TASK BRIEF: The required output is a word-for-word restatement of the material below, from the line with "Instruction: Select China's" through its last line, inclusive.

ENTRIES SHOWN:

---

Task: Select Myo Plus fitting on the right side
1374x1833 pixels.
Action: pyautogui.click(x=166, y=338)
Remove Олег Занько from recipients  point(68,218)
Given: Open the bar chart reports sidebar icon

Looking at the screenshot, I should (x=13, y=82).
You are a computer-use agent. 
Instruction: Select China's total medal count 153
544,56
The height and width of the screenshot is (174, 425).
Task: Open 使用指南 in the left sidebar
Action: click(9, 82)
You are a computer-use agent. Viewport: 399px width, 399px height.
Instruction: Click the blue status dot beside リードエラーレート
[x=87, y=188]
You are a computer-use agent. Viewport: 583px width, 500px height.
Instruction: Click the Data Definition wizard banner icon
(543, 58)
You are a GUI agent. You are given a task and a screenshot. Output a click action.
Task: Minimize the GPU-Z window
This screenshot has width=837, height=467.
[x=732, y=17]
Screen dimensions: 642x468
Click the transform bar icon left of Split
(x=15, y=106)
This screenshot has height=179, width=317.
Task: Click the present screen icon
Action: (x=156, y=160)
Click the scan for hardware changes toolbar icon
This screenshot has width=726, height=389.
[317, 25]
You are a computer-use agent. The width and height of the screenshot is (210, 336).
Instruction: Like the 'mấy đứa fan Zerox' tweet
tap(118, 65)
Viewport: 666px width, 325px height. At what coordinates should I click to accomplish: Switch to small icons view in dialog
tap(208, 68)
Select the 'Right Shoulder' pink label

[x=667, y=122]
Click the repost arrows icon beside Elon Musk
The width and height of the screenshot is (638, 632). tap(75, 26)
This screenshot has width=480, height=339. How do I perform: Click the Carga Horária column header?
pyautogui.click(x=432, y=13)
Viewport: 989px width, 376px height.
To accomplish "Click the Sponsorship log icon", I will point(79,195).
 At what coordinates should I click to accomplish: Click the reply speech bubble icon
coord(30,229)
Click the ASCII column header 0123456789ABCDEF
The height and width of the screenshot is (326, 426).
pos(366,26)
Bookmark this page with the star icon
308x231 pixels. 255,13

---

ANSWER:
Instruction: Select China's total medal count 153
544,56
The height and width of the screenshot is (174, 425).
Task: Open 使用指南 in the left sidebar
Action: click(9, 82)
You are a computer-use agent. Viewport: 399px width, 399px height.
Instruction: Click the blue status dot beside リードエラーレート
[x=87, y=188]
You are a computer-use agent. Viewport: 583px width, 500px height.
Instruction: Click the Data Definition wizard banner icon
(543, 58)
You are a GUI agent. You are given a task and a screenshot. Output a click action.
Task: Minimize the GPU-Z window
This screenshot has width=837, height=467.
[x=732, y=17]
Screen dimensions: 642x468
Click the transform bar icon left of Split
(x=15, y=106)
This screenshot has height=179, width=317.
Task: Click the present screen icon
Action: (x=156, y=160)
Click the scan for hardware changes toolbar icon
This screenshot has width=726, height=389.
[317, 25]
You are a computer-use agent. The width and height of the screenshot is (210, 336).
Instruction: Like the 'mấy đứa fan Zerox' tweet
tap(118, 65)
Viewport: 666px width, 325px height. At what coordinates should I click to accomplish: Switch to small icons view in dialog
tap(208, 68)
Select the 'Right Shoulder' pink label

[x=667, y=122]
Click the repost arrows icon beside Elon Musk
The width and height of the screenshot is (638, 632). tap(75, 26)
This screenshot has width=480, height=339. How do I perform: Click the Carga Horária column header?
pyautogui.click(x=432, y=13)
Viewport: 989px width, 376px height.
To accomplish "Click the Sponsorship log icon", I will point(79,195).
 At what coordinates should I click to accomplish: Click the reply speech bubble icon
coord(30,229)
Click the ASCII column header 0123456789ABCDEF
The height and width of the screenshot is (326, 426).
pos(366,26)
Bookmark this page with the star icon
308x231 pixels. 255,13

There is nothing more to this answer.